Dear Friends,

I have this there discrete stochastic vector

$\displaystyle P(X=x, Y=y) = \left\{ \begin{array}{cccc} \frac{1}{3} \cdot e^{-\lambda} \frac{\lambda^y}{y!} \mbox{x \in {-1,0,1} $\mathrm{and}$ y \in {0,1,\ldots}} \\ 0 \mbox{elsewhere.} \end{array}$

where $\displaystyle \lambda>0$

My question I know that $\displaystyle \sum_{n=0}^{\infty} e^{-\lambda} \frac{\lambda^n}{n!} = 1$

But does $\displaystyle \sum_{n=0}^{\infty} \frac{1}{3} e^{-\lambda} \frac{\lambda^n}{n!} = 1$ also do this??

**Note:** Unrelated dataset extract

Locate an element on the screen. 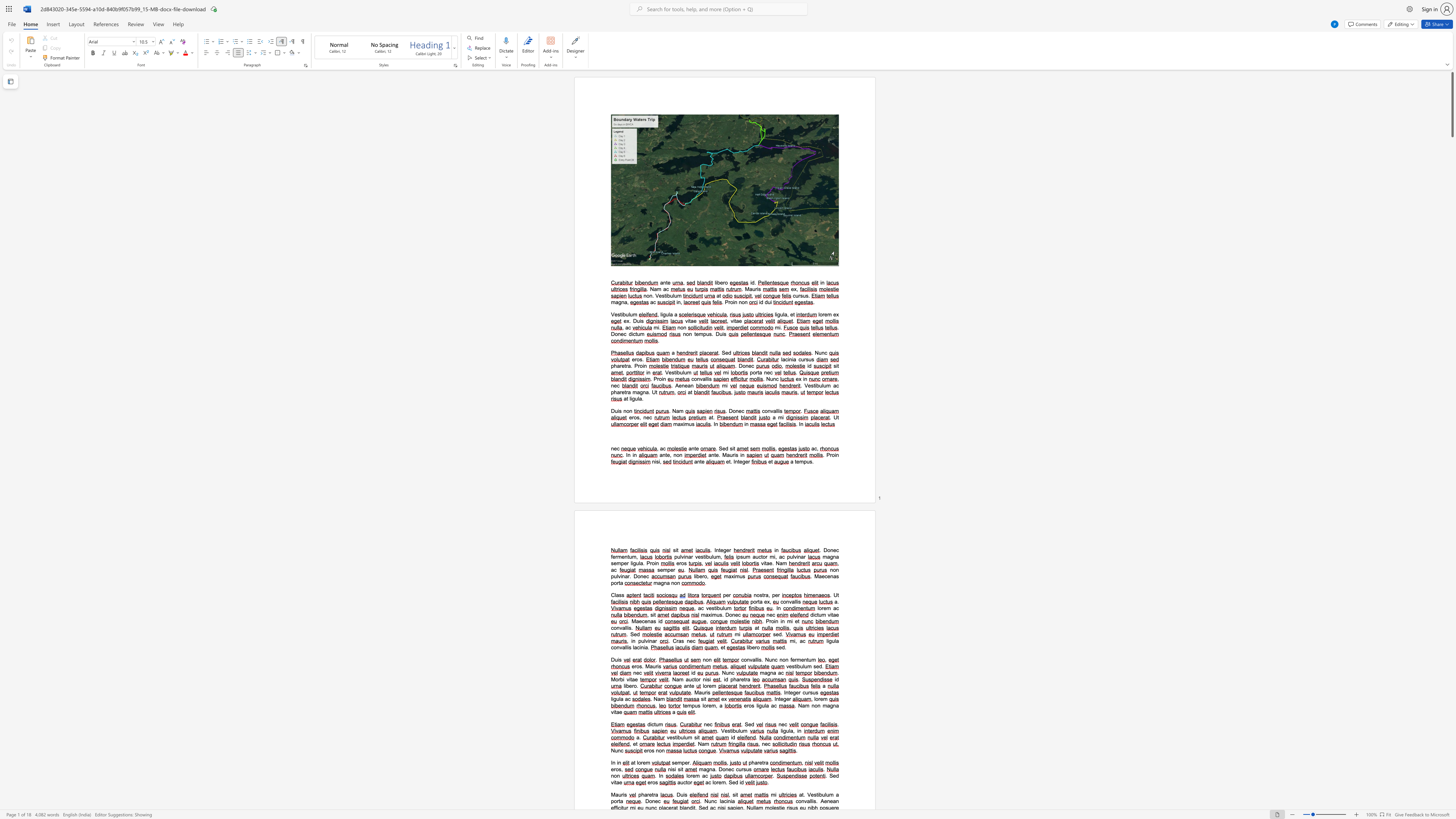 The width and height of the screenshot is (1456, 819). the space between the continuous character "i" and "p" in the text is located at coordinates (737, 557).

If yes this doen't this prove that

$\displaystyle P(X=x) = \left\{\begin{array}{ccx} \frac{1}{3} \mbox{x \in {-1,0,1}} \\ 0 & \mathrm{elsewhere.} \end{array}$

and

$\displaystyle P(Y=y) = \left\{ \begin{array}{cccc} e^{-\lambda} \frac{\lambda^y}{y!} \mbox{y \in {0,1,\ldots}} \\ 0 \mbox{elsewhere.} \end{array}$

are the probability functions P_x and P_y for X and Y respectively??

Sincerely Yours and God bless You all

Billy

p.s. Is latex broken here? I heard that one had to use , but if I do that I get a post then build arrays error! Therefore I use . Hope thats allright.